Elmore Leonard |
Leonard is acclaimed for his ear for dialogue and his gritty realism. Leonard counts Ernest Hemingway among his influences, though he said Hemingway didn't have a sense of humor. British novelist Martin Amis once told Leonard, "Your prose makes Raymond Chandler look clumsy."
Leonard's 10 rules for good writing are as succinct as his prose: 1) Never open a book with weather. 2) Avoid prologues. 3) Never use a verb other than "said" to carry dialogue. 4) Never use an adverb to modify the verb "said" … he admonished gravely. 5) Keep your exclamation points under control. You are allowed no more than two or three per 100,000 words of prose. 6) Never use the words "suddenly" or "all hell broke loose." 7) Use regional dialect, patois, sparingly. 8) Avoid detailed descriptions of characters. 9) Don't go into great detail describing places or things. 10.) Try to leave out the part that readers tend to skip.
His most important rule, Leonard says, sums up the 10. "If it sounds like writing, I rewrite it."
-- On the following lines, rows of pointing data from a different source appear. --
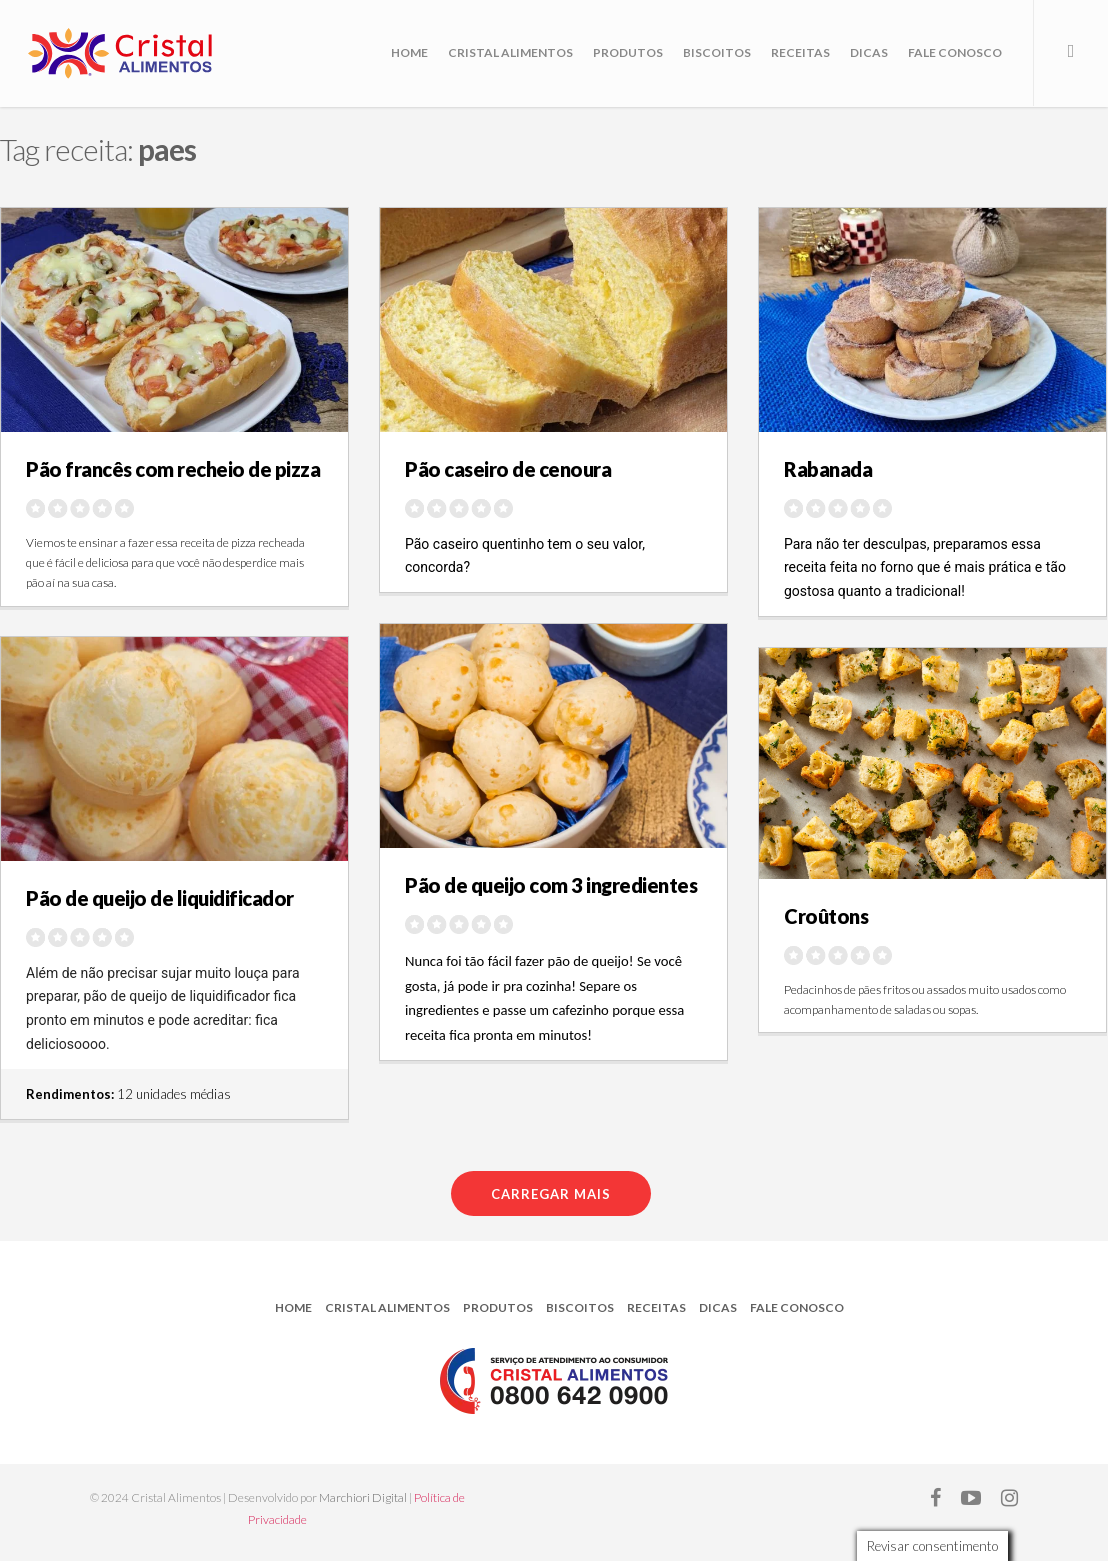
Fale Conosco (955, 52)
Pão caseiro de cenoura (508, 469)
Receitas (800, 52)
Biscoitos (717, 52)
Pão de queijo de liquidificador (160, 898)
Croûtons (826, 916)
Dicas (869, 52)
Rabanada (828, 469)
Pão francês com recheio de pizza (173, 469)
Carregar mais (551, 1194)
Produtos (628, 52)
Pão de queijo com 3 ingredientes (551, 885)
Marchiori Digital (363, 1497)
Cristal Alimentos (510, 52)
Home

Leonard sold his first short story, Trail of the Apache, to Argosy magazine in 1951. It is set in Arizona in the 1880s, the days of U.S. Cavalry vs. the Apaches. It was published as the title piece in a collection of short stories in 2007. The title piece in another collection of short stories, Three-Ten to Yuma, was adapted as a film in 1957 and remade in 2007. Leonard's first novel was The Bounty Hunters (1953), also set in Arizona Territory.